We went to visit our friends in Dorset on the south-west coast of England on Saturday. They live in some of the most beautiful countryside in the country and we spent a fantastic day with them. Part of our visit involved a journey to Lyme Regis, to walk along the sea front and breathe some fresh sea air. It was a glorious sunny day as you can see from the photographs, and also quite warm, so it was a really lovely way to spend the afternoon.

Lyme Regis is part of the Jurassic Coast, so named because it is a treasure trove of fossils. The famous paleontologist Mary Anning was born there and in the early 1800’s found the first complete skeleton of an ichthyosaur there. There are so many fossils along this coast that you find them almost by mistake as you walk along the beaches, which is a good thing as digging or chipping away at the cliffs is not allowed. Having said that, the cliffs are constantly eroding, and any loose fossils you find are yours to keep quite legally. If you don’t fancy fossil hunting yourself, there are hundreds of amazing fossils for sale in local shops. Like Mary Anning, who sold the she found fossils to boost the family income, the shopkeepers along this coast trade heavily in these coveted items.

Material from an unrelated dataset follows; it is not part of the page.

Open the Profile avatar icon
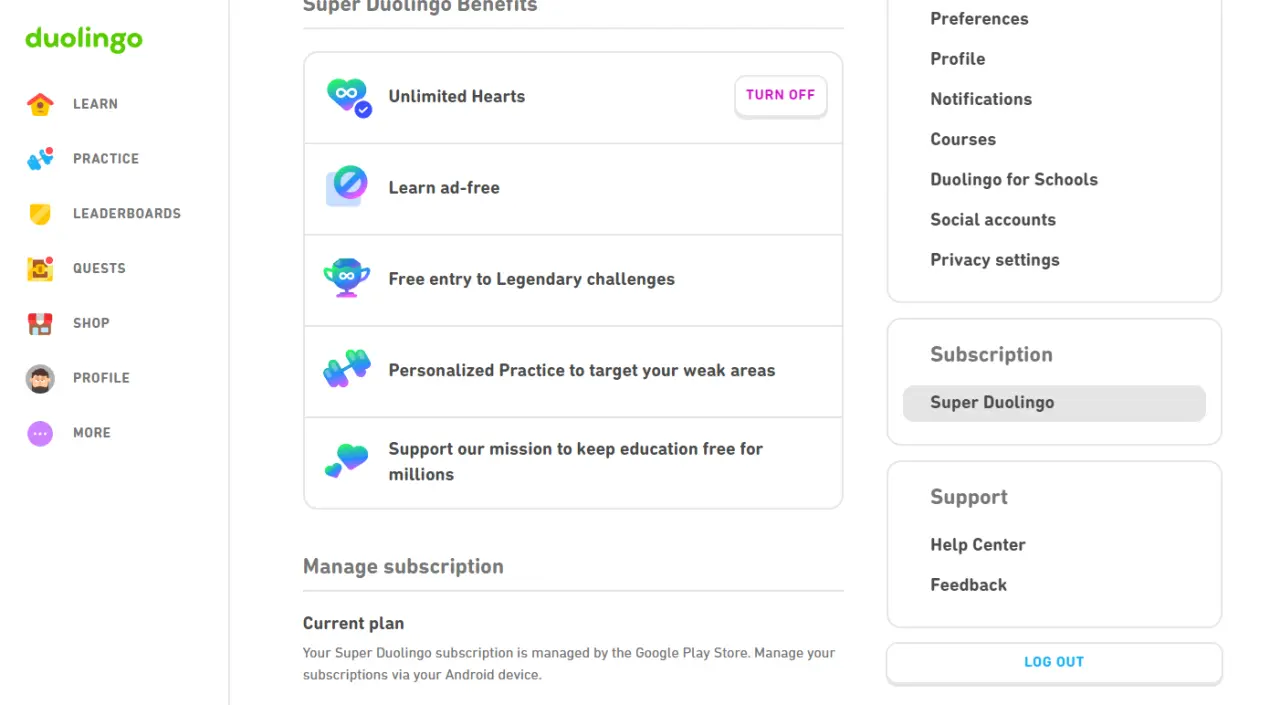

Now there are hundreds of little sea side towns like this along the coast of Britain, but I think Lyme Regis is one of the most beautiful. If it is a clear day you can see all the way along the coast past West Bay on and to Poole. There had been a rock slide on the beach before Lyme and although it was a good few miles away we could see clearly where the earth had fallen away, exposing lighter, unweathered rock behind it. It was stunning. Although Lyme Regis has a typical seafront area with arcades, ice cream shops and souvenir havens, further back there is a honeycomb of streets full of lovely little shops and art galleries. And the front is fun in itself - we spent a pleasant half hour playing Shove Hay’penny in the arcade and between us managed to win two little toys for our six year old Goddaughter. Then our friends treated us to ice cream, which we ate while wandering along the sea front.

Lyme Regis is quite famous historically and in terms of literature as well. Jane Austen sets part of her novel Persuasion there and John Fowles, a resident of Lyme, set the French Lieutenant’s Woman there. In the opening scene of the film made from his book, Meryl Streep stands on The Cobb, a small artificial harbour dating from the time of Edward I, in very stormy weather. Having walked along The Cobb today, in fair weather, I would not be keen to do that. It slants sharply towards the sea in places and is incredibly high up. I had moments of real vertigo as we walked along it. Meryl Streep was very brave indeed to stand there in heavy Victorian garb in stormy weather! You can see The Cobb in the photograph above (the bottom one).

We thoroughly enjoyed our outing to Lyme Regis and I highly recommend it. It’s wonderful if you are a tourist from abroad as well as it has all the charm of the British seaside without too much of the commercialism that can make seaside towns seem a bit shoddy. In fact, a drive along the Jurassic Coast would make a very pleasant day (or indeed few days) out.